Existe cura para a enxaqueca?
A enxaqueca tem origem genética, o que explica a recorrência de casos em famílias. Isso significa que não há cura definitiva, mas é possível controlar o quadro. “O foco do tratamento é controlar adequadamente os sintomas e evitar novas crises usando medidas preventivas”, comenta o especialista.
Esse controle envolve duas frentes: cuidar dos fatores de risco, como manter o sono regulado, praticar exercícios e reduzir o estresse, bem como recorrer a tratamentos médicos quando necessário.
Nos últimos anos, a medicina trouxe novidades importantes para quem sofre com enxaqueca. Além de medicamentos já conhecidos, como propranolol, topiramato e venlafaxina, surgiram terapias mais específicas. “Atualmente, o que temos de mais novo são os anticorpos monoclonais que atuam contra o CGRP, uma substância que aumenta muito no cérebro de quem tem enxaqueca”, explica Magalhães. “Esses medicamentos, chamados imunobiológicos, são aplicados por via subcutânea, geralmente uma vez por mês. Temos no Brasil o erenumabe, o galcanezumabe e o fremanezumabe. Embora tenham custo mais alto, apresentam melhores resultados do que os medicamentos orais usados diariamente”.

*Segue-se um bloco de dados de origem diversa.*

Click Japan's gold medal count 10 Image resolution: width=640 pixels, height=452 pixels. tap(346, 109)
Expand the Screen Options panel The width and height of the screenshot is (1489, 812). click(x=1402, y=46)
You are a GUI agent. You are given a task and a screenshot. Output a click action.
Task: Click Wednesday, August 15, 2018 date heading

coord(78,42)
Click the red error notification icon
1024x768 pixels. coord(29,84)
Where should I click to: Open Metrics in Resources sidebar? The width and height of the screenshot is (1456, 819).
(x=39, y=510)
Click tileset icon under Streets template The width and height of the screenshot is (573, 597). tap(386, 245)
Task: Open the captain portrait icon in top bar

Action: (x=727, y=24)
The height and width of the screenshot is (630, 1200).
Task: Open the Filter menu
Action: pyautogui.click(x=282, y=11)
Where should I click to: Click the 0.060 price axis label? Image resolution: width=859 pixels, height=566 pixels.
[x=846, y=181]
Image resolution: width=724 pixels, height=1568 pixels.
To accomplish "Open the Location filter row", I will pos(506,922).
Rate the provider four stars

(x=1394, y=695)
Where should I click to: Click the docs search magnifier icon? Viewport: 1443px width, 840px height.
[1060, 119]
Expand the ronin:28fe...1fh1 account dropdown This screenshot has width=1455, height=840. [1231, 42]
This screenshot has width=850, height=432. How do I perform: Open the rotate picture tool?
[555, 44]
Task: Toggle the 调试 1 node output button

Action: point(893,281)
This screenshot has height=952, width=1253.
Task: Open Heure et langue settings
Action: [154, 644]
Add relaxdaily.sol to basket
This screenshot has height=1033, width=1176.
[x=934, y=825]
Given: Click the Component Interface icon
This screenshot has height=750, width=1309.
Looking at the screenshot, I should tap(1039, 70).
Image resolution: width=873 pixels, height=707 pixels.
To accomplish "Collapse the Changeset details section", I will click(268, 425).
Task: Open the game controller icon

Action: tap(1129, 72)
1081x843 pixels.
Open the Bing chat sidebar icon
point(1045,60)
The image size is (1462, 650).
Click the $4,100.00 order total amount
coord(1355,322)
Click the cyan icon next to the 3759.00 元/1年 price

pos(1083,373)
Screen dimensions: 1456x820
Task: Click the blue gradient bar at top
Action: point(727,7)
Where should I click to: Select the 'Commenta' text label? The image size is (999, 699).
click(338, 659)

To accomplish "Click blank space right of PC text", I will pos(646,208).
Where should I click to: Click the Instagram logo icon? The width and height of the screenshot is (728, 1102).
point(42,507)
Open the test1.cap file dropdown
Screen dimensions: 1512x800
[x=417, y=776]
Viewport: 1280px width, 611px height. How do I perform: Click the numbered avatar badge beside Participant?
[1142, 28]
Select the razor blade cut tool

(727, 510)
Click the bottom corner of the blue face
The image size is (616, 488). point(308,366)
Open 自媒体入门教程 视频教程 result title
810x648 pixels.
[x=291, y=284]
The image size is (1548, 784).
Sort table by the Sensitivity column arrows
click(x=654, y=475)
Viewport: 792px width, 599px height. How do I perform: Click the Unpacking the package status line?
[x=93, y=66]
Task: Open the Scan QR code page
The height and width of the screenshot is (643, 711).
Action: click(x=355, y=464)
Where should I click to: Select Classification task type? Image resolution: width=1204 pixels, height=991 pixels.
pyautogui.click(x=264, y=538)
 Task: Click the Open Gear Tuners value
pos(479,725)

Outro tratamento disponível é a aplicação de toxina botulínica, indicada principalmente para pacientes com enxaqueca crônica. Em muitos casos, as opções podem ser combinadas, de acordo com o perfil de cada paciente.
Quando procurar ajuda?
Não é raro que a pessoa conviva por anos com a enxaqueca sem buscar orientação médica, acreditando se tratar apenas de uma dor de cabeça forte. Mas é fundamental reconhecer quando o problema começa a interferir na rotina.
“De forma geral, considera-se que a partir de pelo menos uma crise por semana, especialmente se for mais grave, é necessário procurar avaliação médica com um neurologista”, recomenda. Observar a intensidade, os sintomas associados e o impacto das crises na vida diária é essencial para garantir um tratamento mais assertivo.
Quem já passou por uma crise de enxaqueca sabe que ela não afeta apenas o corpo. Muitas vezes, gera frustração, ansiedade e sintomas depressivos. “Pacientes com crises intensas apresentam níveis elevados de ansiedade, o que piora ainda mais o quadro”, reforça o neurologista. Esse ciclo, em que a dor causa sofrimento emocional e o sofrimento emocional intensifica a dor, mostra como a enxaqueca precisa ser tratada de forma correta, levando em conta inclusive a saúde mental e o bem-estar.